Tree Rings As Natural Recorders of Climatic Variability and
Change: Their Properties, Strengths, and Limitations
Edward R. Cook
Lamont-Doherty Earth Observatory
Palisades, New York 10964
Climatic variability and change on decadal to centennial
time scales is not as well understood as we would like in terms of its history
and its causes. This knowledge gap
is critically important to close if we are to understand more completely the
degree to which human activities have resulted in the many anomalous patterns
of climate variability being observed today. Long tree-ring records have played a significant, if
sometimes controversial, role in closing this knowledge gap by providing
exactly dated, annually resolved reconstructions of past climate (e.g.,
temperature, rainfall, drought) covering the past 500 to 1000 or more
years. These reconstructions have
in some cases been pivotal in testing various hypotheses regarding the relative
contributions of natural and anthropogenic forcing.
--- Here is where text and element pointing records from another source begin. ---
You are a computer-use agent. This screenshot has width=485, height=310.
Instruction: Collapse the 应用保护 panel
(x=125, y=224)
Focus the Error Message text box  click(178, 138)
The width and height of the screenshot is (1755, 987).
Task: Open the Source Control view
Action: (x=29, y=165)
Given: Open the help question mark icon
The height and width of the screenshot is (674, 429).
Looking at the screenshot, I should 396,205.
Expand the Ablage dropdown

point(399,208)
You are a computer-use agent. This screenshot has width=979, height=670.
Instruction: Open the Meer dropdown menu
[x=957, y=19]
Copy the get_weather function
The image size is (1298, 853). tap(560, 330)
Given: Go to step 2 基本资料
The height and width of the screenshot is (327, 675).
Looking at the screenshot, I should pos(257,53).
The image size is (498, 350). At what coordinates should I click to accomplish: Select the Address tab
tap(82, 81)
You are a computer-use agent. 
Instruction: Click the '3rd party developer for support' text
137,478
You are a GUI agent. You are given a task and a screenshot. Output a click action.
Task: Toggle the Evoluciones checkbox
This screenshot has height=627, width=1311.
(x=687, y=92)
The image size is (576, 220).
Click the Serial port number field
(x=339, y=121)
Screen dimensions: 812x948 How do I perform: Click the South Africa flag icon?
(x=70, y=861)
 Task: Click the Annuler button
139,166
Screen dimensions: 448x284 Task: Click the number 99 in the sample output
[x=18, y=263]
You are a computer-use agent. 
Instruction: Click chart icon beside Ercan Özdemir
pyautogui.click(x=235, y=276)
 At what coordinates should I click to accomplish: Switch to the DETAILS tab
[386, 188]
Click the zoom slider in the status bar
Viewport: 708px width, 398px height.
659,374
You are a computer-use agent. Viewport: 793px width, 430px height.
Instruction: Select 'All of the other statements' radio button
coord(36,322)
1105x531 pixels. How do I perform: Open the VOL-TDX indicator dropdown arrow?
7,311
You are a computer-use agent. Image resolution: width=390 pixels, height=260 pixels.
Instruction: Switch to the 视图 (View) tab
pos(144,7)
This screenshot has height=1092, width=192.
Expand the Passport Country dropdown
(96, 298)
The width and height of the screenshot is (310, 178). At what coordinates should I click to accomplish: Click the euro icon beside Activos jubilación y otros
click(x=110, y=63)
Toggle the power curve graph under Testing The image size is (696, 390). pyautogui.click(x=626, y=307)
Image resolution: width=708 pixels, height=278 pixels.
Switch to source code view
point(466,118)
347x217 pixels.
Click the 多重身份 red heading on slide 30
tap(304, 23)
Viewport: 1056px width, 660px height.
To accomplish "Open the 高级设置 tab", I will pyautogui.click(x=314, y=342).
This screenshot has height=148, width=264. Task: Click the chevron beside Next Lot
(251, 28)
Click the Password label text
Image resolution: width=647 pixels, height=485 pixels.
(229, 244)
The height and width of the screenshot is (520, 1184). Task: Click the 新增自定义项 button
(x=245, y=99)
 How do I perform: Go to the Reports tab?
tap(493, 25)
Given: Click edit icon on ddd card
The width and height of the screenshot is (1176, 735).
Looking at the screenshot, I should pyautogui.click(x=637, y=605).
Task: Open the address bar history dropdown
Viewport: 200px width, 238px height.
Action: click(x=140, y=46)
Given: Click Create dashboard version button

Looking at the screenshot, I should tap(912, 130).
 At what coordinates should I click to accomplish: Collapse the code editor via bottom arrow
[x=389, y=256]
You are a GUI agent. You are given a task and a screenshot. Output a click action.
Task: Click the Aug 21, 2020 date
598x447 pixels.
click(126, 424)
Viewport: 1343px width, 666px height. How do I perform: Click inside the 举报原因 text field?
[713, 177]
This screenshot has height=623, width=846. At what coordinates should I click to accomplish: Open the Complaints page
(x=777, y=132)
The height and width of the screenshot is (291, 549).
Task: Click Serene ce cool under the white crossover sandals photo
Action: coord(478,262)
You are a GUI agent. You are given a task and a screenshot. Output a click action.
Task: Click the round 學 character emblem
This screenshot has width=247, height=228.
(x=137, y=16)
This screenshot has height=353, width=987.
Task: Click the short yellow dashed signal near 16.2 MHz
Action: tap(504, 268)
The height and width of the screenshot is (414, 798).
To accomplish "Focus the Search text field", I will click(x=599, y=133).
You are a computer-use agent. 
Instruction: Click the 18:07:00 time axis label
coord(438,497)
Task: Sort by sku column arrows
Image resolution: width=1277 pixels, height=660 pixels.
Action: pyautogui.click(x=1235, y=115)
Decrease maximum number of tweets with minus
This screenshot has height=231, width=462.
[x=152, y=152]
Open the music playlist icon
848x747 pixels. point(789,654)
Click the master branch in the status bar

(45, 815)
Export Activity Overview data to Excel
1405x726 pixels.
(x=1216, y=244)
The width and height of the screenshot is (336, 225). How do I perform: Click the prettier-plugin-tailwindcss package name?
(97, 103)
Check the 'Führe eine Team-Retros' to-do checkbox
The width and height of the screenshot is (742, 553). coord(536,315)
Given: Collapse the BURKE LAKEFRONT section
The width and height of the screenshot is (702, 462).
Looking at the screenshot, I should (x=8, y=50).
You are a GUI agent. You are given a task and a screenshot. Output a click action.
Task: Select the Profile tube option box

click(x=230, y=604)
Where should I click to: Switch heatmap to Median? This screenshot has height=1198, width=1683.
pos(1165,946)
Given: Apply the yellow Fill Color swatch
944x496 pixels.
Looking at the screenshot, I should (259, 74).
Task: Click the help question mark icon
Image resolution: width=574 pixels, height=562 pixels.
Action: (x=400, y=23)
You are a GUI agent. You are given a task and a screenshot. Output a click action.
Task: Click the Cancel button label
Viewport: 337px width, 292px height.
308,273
Yet given the great progress made over the past few decades
in reconstructing climate from tree rings, there is still a significant amount
of doubt and misunderstanding among some about how it is all done. Much of this doubt and misunderstanding
relates to the fact that tree-ring analysis is largely a stage-wise set of
statistical procedures applied to an ensemble of biological times series
without any direct knowledge about how those time series developed through
time. The ensemble in this case is
a collection of cross-dated (i.e., exactly cross-matched in time) ring-width
measurement series obtained from many trees of the same species growing in the
same stand and, therefore, in the same environment, and the tree-ring
chronology used for climate reconstruction is a mean-value function derived
from the ensemble. Thus, the
ensemble provides the basis for estimating the empirical uncertainty in any given
tree-ring chronology used to reconstruct climate. This being the case, each stage of statistical
processing used on the ensemble will have a different level of uncertainty, and
some of it will be unquantifiable in any climatically meaningful way. Therefore, the estimated
uncertainty in any tree-ring chronology is probably best regarded as a ?best
guess? that is conditional on how the tree-ring data were processed. One might at least expect that
minimizing the mean square error of the final chronology would be a reasonable
goal. Paradoxically, that is
not the case because doing so generally results in an unacceptable loss of
climate variability at decadal to centennial time scales in the final chronology. These issues will be described
and illustrated by example in the development of a 1000-year long temperature
reconstruction from tree rings.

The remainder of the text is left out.